§ **EXERCISE**: Rewrite the records from the line containing "Uncheck the 終了フラグなし" through the line containing "tap(135, 35)", replacing "notifications bell" with "alerts bell" and changing nothing else.

(Entries on target coordinates)
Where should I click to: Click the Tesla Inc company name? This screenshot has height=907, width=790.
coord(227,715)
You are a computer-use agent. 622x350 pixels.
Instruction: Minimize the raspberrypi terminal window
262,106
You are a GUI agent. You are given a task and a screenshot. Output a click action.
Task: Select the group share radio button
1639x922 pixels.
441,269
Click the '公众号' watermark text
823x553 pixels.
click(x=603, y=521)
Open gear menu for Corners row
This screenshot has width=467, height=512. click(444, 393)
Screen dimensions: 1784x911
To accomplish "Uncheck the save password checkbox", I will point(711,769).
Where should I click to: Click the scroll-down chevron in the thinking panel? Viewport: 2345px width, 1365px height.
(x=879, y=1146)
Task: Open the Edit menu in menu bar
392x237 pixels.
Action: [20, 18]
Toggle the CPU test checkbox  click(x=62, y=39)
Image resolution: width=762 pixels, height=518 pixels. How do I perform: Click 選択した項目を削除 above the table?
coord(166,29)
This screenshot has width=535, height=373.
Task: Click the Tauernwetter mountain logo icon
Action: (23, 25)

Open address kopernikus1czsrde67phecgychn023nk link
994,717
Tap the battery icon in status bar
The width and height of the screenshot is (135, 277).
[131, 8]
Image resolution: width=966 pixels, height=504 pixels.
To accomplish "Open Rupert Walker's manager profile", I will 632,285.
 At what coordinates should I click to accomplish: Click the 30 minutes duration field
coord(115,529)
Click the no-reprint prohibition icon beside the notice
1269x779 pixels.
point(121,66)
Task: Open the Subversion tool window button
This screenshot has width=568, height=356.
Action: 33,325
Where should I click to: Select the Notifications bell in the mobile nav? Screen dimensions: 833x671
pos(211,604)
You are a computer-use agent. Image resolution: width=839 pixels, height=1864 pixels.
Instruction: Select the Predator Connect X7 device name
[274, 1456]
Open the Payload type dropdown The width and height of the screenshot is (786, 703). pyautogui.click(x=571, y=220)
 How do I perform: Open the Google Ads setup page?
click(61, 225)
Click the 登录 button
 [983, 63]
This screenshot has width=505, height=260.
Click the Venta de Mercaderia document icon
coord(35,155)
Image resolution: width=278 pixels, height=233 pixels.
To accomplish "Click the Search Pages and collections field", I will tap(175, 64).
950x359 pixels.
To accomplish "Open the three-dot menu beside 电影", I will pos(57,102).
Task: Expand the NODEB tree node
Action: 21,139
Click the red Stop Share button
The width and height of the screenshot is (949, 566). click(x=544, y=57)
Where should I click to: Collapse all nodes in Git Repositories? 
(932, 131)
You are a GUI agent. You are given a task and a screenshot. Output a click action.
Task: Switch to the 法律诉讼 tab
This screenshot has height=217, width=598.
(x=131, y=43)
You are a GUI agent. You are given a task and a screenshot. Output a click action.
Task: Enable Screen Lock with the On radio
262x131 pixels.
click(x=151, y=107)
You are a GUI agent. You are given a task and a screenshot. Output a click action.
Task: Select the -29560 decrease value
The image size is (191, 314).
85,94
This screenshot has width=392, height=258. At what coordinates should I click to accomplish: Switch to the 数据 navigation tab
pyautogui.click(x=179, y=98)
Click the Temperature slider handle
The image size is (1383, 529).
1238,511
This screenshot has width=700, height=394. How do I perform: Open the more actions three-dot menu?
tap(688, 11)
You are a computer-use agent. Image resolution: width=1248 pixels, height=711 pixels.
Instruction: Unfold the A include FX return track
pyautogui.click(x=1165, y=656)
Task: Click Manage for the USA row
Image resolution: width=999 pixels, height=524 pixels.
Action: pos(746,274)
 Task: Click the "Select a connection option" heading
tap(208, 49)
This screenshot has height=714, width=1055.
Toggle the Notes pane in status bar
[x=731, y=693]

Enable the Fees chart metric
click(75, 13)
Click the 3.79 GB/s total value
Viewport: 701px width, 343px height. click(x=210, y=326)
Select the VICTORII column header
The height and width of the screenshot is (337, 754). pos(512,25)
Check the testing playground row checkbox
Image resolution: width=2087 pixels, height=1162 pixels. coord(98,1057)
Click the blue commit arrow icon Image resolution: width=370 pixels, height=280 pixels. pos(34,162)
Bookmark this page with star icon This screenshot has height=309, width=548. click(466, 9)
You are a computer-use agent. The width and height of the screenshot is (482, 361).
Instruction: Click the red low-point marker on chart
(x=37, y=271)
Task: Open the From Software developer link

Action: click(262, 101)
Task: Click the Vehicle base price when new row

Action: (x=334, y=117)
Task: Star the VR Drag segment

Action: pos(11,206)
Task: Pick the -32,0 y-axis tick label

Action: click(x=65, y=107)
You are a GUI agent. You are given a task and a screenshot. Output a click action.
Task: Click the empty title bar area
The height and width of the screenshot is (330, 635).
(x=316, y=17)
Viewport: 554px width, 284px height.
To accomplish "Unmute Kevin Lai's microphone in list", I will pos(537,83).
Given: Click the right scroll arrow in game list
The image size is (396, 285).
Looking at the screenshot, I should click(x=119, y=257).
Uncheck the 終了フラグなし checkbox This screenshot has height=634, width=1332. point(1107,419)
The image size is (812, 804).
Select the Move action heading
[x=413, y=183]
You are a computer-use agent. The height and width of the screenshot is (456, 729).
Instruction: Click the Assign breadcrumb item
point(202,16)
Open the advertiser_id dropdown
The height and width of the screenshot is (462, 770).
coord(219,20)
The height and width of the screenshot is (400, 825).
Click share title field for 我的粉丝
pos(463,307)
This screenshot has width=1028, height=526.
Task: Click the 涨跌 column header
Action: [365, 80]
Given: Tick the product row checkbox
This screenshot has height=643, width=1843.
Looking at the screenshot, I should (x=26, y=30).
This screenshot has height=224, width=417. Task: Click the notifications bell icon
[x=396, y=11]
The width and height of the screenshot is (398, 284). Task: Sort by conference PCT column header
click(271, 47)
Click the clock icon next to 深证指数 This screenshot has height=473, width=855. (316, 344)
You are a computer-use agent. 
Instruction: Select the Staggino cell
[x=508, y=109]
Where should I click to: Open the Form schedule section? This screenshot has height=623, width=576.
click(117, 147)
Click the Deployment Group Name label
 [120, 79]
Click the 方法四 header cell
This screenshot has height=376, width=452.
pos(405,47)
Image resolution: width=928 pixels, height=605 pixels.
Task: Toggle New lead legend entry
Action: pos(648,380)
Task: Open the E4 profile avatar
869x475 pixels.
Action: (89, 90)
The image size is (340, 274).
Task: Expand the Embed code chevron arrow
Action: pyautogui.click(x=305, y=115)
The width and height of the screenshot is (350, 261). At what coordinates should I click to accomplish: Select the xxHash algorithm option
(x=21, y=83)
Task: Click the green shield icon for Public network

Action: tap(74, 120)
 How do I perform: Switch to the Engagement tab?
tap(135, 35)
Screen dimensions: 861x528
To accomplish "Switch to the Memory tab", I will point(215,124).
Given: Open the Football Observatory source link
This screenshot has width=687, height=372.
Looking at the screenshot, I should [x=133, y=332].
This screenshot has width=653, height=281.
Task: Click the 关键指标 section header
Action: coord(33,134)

§ **THE SOLUTION**:
Uncheck the 終了フラグなし checkbox This screenshot has height=634, width=1332. point(1107,419)
The image size is (812, 804).
Select the Move action heading
[x=413, y=183]
You are a computer-use agent. The height and width of the screenshot is (456, 729).
Instruction: Click the Assign breadcrumb item
point(202,16)
Open the advertiser_id dropdown
The height and width of the screenshot is (462, 770).
coord(219,20)
The height and width of the screenshot is (400, 825).
Click share title field for 我的粉丝
pos(463,307)
This screenshot has width=1028, height=526.
Task: Click the 涨跌 column header
Action: [365, 80]
Given: Tick the product row checkbox
This screenshot has height=643, width=1843.
Looking at the screenshot, I should (x=26, y=30).
This screenshot has height=224, width=417. Task: Click the alerts bell icon
[x=396, y=11]
The width and height of the screenshot is (398, 284). Task: Sort by conference PCT column header
click(271, 47)
Click the clock icon next to 深证指数 This screenshot has height=473, width=855. (316, 344)
You are a computer-use agent. 
Instruction: Select the Staggino cell
[x=508, y=109]
Where should I click to: Open the Form schedule section? This screenshot has height=623, width=576.
click(117, 147)
Click the Deployment Group Name label
 [120, 79]
Click the 方法四 header cell
This screenshot has height=376, width=452.
pos(405,47)
Image resolution: width=928 pixels, height=605 pixels.
Task: Toggle New lead legend entry
Action: pos(648,380)
Task: Open the E4 profile avatar
869x475 pixels.
Action: (89, 90)
The image size is (340, 274).
Task: Expand the Embed code chevron arrow
Action: pyautogui.click(x=305, y=115)
The width and height of the screenshot is (350, 261). At what coordinates should I click to accomplish: Select the xxHash algorithm option
(x=21, y=83)
Task: Click the green shield icon for Public network

Action: tap(74, 120)
 How do I perform: Switch to the Engagement tab?
tap(135, 35)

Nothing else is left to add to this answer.